The Great Landowners of Great Britain and Ireland (originally The Acre-Ocracy of England) is a reference work published by John Bateman in four editions between 1876 and 1883, giving brief details of individuals owning land in the United Kingdom of Great Britain and Ireland to a total of 3,000 acres (1,200 ha) or valuation of £3000 annual income. It has become a standard primary source for historians of the Victorian era.[1]
Compilation
The information was abstracted from the Return of Owners of Land (1873–1876), a government publication nicknamed the "Modern Domesday Book". Bateman collated the county-by-county information, correcting errors, allowing for variations in spelling of surnames, noting with footnotes and asterisks discrepancies and complexities of ownership or income.

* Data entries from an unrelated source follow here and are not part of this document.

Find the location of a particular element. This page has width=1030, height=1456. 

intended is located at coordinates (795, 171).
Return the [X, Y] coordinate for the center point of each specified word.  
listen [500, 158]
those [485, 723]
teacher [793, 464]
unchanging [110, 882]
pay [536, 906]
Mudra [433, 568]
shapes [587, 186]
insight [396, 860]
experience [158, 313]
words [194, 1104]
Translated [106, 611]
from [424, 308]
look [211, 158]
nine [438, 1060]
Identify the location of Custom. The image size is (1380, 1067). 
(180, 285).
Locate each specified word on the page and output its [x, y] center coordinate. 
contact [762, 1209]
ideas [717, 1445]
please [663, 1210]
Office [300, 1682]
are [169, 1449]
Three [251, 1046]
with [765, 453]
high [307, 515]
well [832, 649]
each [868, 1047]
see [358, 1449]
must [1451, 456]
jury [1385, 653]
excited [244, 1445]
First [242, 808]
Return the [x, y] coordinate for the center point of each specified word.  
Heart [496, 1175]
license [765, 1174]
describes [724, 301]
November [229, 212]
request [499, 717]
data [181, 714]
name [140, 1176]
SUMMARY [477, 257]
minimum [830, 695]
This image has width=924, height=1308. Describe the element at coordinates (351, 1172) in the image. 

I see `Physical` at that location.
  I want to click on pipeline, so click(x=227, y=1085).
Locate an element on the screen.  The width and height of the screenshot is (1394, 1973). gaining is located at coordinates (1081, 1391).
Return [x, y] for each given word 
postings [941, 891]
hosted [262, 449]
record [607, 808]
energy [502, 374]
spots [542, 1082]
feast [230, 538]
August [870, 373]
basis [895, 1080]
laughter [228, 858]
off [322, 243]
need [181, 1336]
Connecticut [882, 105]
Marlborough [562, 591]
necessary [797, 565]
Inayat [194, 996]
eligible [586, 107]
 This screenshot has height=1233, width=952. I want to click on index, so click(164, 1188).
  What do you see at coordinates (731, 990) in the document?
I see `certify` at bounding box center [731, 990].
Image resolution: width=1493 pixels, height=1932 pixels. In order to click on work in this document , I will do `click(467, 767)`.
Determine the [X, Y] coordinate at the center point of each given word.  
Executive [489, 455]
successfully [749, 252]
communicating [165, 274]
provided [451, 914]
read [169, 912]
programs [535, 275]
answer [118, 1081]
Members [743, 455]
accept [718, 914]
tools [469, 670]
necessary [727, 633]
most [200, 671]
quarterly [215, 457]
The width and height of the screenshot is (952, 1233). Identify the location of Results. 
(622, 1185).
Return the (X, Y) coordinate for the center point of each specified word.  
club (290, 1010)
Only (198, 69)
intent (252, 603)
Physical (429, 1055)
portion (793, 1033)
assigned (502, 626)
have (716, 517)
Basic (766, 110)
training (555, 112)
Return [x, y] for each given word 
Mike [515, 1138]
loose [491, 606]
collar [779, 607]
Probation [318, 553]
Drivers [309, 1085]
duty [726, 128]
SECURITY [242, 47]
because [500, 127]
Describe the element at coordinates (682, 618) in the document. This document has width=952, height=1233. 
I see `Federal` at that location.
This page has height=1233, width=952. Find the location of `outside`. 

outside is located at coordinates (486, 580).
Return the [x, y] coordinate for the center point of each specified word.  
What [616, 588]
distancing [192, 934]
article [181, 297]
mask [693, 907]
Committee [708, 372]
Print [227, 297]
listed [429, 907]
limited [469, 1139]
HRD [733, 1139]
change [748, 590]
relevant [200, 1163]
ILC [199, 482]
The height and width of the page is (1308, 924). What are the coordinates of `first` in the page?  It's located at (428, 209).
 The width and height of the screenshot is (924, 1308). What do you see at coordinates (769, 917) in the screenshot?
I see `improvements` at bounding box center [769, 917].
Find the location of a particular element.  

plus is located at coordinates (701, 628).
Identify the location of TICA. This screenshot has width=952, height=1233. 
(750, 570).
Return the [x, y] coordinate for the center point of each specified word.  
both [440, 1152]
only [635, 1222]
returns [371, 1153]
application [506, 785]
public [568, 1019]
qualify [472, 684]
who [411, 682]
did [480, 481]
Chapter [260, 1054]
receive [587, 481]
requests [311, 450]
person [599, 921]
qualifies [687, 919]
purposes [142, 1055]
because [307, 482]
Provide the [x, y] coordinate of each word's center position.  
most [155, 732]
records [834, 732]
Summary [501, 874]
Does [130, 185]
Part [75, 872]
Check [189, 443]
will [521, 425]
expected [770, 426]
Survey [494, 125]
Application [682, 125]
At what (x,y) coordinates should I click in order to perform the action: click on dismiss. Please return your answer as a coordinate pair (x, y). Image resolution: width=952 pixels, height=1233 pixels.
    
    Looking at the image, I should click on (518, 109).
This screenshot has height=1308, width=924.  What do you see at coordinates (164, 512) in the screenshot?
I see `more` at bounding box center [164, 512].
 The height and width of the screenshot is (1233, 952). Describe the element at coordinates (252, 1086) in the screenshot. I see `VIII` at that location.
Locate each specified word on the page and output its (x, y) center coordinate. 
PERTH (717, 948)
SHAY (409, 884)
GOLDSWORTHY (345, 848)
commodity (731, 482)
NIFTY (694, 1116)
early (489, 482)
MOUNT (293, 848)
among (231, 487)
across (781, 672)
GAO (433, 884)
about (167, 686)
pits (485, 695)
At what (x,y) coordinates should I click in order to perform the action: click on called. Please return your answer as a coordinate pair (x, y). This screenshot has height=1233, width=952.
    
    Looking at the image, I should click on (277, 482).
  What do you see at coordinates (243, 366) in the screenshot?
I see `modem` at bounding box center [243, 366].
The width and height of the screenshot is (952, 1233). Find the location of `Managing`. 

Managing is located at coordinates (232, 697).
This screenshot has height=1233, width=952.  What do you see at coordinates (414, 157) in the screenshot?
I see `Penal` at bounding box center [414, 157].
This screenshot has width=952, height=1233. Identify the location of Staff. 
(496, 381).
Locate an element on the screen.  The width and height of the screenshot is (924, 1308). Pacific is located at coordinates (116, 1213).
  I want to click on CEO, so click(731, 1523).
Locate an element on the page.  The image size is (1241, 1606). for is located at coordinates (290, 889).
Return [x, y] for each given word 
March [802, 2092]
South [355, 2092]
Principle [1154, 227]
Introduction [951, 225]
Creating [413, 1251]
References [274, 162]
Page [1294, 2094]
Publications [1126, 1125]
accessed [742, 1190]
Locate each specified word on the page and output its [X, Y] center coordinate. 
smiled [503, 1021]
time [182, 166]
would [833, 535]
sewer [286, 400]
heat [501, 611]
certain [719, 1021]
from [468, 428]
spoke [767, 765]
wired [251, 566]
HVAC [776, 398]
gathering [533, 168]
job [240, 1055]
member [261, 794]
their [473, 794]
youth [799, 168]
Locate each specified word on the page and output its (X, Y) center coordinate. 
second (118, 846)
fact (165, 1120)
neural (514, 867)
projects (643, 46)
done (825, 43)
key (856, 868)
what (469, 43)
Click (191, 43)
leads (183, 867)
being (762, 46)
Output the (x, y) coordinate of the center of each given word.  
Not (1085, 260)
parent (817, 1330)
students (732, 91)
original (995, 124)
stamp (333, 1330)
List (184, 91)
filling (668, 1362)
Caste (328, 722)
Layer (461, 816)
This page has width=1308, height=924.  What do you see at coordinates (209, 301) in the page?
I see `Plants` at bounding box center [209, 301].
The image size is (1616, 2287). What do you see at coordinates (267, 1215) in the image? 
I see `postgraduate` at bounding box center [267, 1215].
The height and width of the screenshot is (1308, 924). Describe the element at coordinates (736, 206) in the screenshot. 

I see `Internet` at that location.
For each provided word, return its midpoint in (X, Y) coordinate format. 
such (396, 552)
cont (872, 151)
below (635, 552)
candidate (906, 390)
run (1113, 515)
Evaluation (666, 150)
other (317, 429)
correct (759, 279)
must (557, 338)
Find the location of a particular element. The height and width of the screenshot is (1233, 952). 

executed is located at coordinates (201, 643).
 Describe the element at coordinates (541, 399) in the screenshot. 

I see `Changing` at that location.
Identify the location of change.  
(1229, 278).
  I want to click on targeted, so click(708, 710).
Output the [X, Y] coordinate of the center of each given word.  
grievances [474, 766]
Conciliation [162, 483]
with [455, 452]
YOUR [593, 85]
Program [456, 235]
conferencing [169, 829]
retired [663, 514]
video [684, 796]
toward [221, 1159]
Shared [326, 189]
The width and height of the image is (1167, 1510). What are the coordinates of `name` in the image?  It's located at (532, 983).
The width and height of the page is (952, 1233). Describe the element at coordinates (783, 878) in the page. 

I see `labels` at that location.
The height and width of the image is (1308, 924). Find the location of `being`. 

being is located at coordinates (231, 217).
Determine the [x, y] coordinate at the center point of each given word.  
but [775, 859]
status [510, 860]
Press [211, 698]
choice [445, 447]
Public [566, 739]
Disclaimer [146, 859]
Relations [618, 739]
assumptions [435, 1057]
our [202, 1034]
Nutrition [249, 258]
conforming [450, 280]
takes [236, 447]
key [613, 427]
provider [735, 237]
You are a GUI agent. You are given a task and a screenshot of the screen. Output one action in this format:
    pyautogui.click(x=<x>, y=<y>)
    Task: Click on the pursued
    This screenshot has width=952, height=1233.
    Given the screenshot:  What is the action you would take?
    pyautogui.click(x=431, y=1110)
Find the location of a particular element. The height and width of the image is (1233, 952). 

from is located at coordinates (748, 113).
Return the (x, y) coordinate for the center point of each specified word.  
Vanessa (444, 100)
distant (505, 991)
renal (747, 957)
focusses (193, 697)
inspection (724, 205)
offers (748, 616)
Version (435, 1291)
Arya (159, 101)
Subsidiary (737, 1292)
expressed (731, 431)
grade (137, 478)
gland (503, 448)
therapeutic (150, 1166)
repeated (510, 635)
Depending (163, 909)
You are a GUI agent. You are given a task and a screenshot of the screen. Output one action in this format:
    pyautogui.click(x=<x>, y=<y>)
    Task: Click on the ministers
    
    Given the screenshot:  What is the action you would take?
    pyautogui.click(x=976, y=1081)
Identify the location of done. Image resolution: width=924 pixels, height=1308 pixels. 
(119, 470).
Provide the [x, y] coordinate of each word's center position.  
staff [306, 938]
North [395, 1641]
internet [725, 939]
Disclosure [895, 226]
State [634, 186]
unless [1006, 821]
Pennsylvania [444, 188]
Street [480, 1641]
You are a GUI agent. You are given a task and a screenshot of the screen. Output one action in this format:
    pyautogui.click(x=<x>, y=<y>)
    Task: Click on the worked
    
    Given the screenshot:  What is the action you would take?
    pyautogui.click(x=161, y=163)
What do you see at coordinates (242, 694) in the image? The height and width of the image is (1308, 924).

Owners noted in Evelyn Shirley's Noble and Gentle Men of England as in unbroken inheritance since the reign of Henry VII were given a special mark; later editions also separately marked owners not listed by Shirley but who protested to Bateman that they had the same antiquity.
John Bateman
John Bateman (1839–1910), editor of The Great Landowners of Great Britain and Ireland, lived at Brightlingsea Hall in Essex, and was a justice of the peace and deputy lieutenant for Essex and Staffordshire. In 1865, he married Jessy Caroline Bootle-Wilbraham, sister of Edward Bootle-Wilbraham, 1st Earl of Lathom. They had one daughter.